Wednesday, November 12, 2008
Daryl Mikell Brooks, President
Message from Brooks
My friends, America is a troubled place and we have all seen too many dreams fade away in the face of hopelessness. We have millions who are impoverished, millions in prisons, and millions more without access to decent healthcare. We live in a nation where not one, but both of the leading parties - yes Democrats and Republicans - have abandoned those who need them the most in order to guarantee the privilege of those who line their pockets. But there is one thing they have forgotten; there is one thing that they have underestimated. They have forgotten that it is precisely those who struggle who built this country and it is the poor, the oppressed and the neglected who will fight the good fight to make it great.
As the President of the Poor Peoples Campaign, I have joined people of faith all across this country in taking up the banner of the late Rev. Dr. Martin Luther King, Jr. to say that we must not let dreams of a better world remain dreams. We must fight to make those dreams a reality. We must always pray with our hearts, but we must also pray with our hands for a tomorrow where equality, opportunity, peace and justice are not just nice words at campaign time but the lived experience of every generation.

[YOUR TASKS]
A - In the message from Brooks, which words name what should be the lived experience of every generation rather than nice words at campaign time? List them all.
B - Write the next paragraph of the message from Brooks, picking up after its final sentence.

[ITEMS]
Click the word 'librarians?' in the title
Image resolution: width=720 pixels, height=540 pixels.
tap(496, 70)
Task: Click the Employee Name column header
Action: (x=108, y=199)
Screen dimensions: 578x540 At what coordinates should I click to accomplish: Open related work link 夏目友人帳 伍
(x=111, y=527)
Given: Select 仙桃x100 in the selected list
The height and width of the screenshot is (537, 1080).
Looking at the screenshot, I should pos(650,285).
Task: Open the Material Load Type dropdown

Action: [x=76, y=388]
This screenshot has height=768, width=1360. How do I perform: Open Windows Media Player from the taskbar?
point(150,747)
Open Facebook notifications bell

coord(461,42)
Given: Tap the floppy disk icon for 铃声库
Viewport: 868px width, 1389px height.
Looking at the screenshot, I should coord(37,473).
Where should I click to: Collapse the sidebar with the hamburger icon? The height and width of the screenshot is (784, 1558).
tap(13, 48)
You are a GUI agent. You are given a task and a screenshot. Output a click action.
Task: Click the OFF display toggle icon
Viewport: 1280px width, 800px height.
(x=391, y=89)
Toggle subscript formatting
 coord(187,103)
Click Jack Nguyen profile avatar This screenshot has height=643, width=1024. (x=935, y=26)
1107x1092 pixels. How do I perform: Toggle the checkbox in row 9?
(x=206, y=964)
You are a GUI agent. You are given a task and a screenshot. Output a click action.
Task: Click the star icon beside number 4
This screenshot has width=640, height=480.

[ANSWERS TO THE EXERCISE]
A - equality, opportunity, peace, justice

B -
And what kind of prayer will that be? It will be a prayer to reform a criminal justice system that continues to measure color of skin towards verdict. It will be a prayer where all people are treated with the dignity they deserve with access to health care. It will be prayer that seeks to squash poverty, where we fight for better schools and education and where we protect affirmative action. It is a prayer to preserve this creation that God has so blessed us with and to restore cities, suburbs and country. It a prayer where we end senseless wars abroad and at home.
My dear citizens it will always be dangerous to raise our voice as the citizens of old once did. We will always be at risk for attempting to right wrongs, but I must ask: if not now, then when? If not us, then who? The time has come for a new voice, one that places peace and justice at the very heart of its ideology. The time has come to admit that the party we have supported for so long has taken us for granted. It is time now for the Poor People’s Campaign.
= To Resurrect the People to go out and improve their communities
To Resurrect the People to go out and improve their community focusing on
Direct Action, Justice System Reforms, Immigration, Community Economics, Random Violence, Gang-related Violence, Non-Violent Methods, and Housing.
Adequate jobs for the unemployed and the underemployed.
A massive program of building and renovation to provide decent housing for the poor and those Americans who live on minimum, fixed income.
Better schools that will provide students with a world class education.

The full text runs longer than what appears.